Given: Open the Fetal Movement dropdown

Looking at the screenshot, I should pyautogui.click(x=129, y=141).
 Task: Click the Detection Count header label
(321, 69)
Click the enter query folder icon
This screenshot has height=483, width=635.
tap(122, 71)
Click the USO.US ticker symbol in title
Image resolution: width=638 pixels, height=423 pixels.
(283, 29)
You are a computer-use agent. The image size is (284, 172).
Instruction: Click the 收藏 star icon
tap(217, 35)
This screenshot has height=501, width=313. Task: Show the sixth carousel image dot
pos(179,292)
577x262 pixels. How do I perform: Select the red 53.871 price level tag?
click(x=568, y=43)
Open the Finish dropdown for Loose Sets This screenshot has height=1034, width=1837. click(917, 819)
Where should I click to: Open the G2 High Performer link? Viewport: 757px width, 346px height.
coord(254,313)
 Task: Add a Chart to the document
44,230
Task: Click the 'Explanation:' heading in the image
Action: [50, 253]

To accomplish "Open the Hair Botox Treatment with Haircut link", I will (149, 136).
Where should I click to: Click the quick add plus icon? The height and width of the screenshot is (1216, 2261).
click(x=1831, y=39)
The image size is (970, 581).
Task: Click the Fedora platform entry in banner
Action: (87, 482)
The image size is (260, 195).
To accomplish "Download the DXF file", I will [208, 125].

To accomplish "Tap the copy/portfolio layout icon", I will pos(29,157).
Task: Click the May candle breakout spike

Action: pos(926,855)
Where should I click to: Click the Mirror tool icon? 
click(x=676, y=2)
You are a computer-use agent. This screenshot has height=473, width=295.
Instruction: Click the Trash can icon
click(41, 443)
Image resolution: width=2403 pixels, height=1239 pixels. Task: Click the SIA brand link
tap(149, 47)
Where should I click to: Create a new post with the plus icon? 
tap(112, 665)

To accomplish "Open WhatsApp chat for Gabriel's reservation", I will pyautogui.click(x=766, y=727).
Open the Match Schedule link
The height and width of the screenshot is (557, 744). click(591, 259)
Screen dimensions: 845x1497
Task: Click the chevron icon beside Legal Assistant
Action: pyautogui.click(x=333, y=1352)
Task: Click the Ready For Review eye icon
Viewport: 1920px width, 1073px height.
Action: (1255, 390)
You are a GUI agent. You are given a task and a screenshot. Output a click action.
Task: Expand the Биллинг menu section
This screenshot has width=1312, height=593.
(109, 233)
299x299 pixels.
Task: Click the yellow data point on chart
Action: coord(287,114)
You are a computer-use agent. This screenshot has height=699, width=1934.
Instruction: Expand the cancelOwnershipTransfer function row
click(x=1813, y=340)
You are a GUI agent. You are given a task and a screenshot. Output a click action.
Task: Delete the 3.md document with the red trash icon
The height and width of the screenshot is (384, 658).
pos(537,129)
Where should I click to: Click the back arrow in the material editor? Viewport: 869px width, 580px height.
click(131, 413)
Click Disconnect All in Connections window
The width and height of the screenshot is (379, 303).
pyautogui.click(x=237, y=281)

**Requirements**.
Reproduce the data above verbatim, beginning at the line that contains "has height=699, width=1934." and ending with the last line of the data.

**Exercise output**.
You are a computer-use agent. This screenshot has height=699, width=1934.
Instruction: Expand the cancelOwnershipTransfer function row
click(x=1813, y=340)
You are a GUI agent. You are given a task and a screenshot. Output a click action.
Task: Delete the 3.md document with the red trash icon
The height and width of the screenshot is (384, 658).
pos(537,129)
Where should I click to: Click the back arrow in the material editor? Viewport: 869px width, 580px height.
click(131, 413)
Click Disconnect All in Connections window
The width and height of the screenshot is (379, 303).
pyautogui.click(x=237, y=281)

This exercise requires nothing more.